The first thing he notes is that the Nasdaq’s October 1999 rally started after it had just fallen 11%, using intraday metrics, in the middle of that month.

And there were three more declines of 13%-14% after the rally began and through that six-month period 25 years ago. “With this in mind, investors might want to be careful about assuming that a further rally in the stock market…even if it’s a major one…will [be] without some scary declines along the way,” he says.

Maley adds that at some point there will be a rush of data when the U.S. government re-opens and this may coincide with the new earnings season, “therefore, we could start to see some wild moves…in both directions.”

“Thus, even if Paul Tudor Jones is correct…and the market does rally in a major way over the next six months…it could be a more volatile ride than some people are assuming right now.

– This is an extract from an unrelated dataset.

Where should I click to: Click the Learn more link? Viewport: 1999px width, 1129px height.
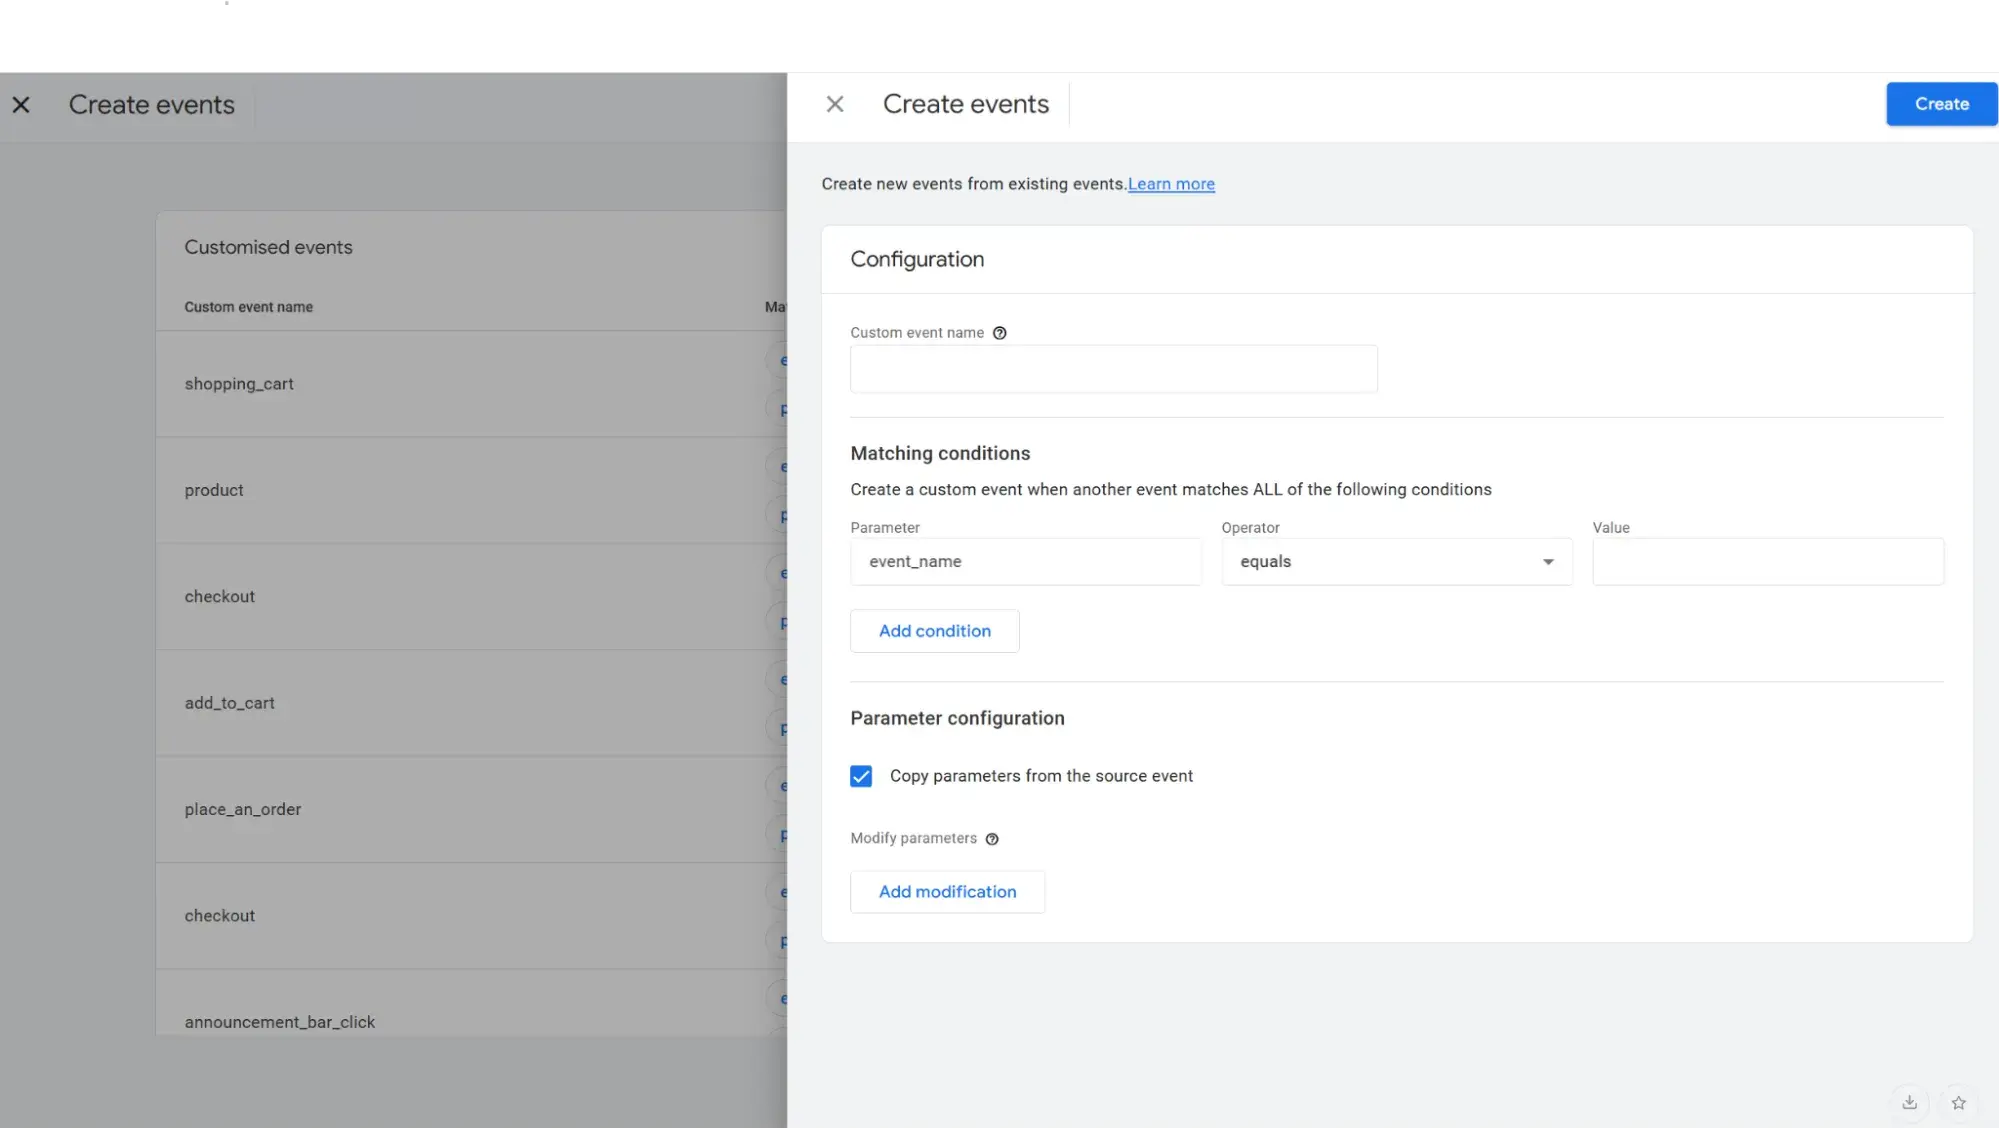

This will be particularly important to consider for those who are very active with their trading…and/or are more short-term oriented,” Maley concludes.”

 


Market Update

Stocks opened this week adding to recent gains with the Nasdaq rising +0.7%. News of a major agreement between ChatGPT maker OpenAI and semiconductor firm AMD continued the rally in the semi sector. AI has been a massive boon to Nvidia as the AI data center buildout requires enormous numbers of chips. Now, AMD is poised to see its revenue multiply as well on the new technology. Concerns about the circular nature of the AI deals began to hit semi stocks Tuesday. The Nasdaq gave back Monday’s rise in Tuesday’s session while gold surpassed $4000 an ounce (after starting the year around $2600). The yellow metal has been the leading asset class this year as a safe-haven bet due to uncertainty over U.S. trade and budget issues alongside a general rise in global trade and political unease. Nvidia chief Jensen Huang dispelled the budding concerns over AI “double-counting” of deals Wednesday noting that the company’s revenue has “gone up substantially” even in the past six months. Equipment maker Dell noted a similar surge in revenues siting AI infrastructure buildouts as a major driver. The Nasdaq shot upward by +1.1% to a record high. Consumer companies Delta Airlines, Costco, and Pepsi all reported strong results Thursday. But it wasn’t enough to lift the broad market as investors kept the indexes slightly lower on the day. Friday brought the first selloff in weeks with news of a cancelled meeting between Trump and Chinese leader Xi seeming to be the impetus for the change in market tone. Over recent months, investors have been expecting that the U.S. and China were on a path to a tariff agreement. China appeared Thursday to take a harder line on rare earth metals, a key negotiating point in the talks. That led to Trump’s change of mind on the possible upcoming meeting and threats of higher tariffs. Market participants chose to cash in some of their gains and downgrade growth prospects. Bond prices moved strongly higher to join precious metals as a safe haven Friday while stocks were taken to the woodshed. The Nasdaq tumbled -3.5% to close at its worst levels of the day.

For the first time, really, since the beginning of August, stocks encountered notable selling this week. The S&P 500 (SPY) slipped -2.42% while the Nasdaq 100 (QQQ) fell -2.27%. Small cap stocks (IWM) gave back three weeks’ worth of gains in a -3.27% weekly loss.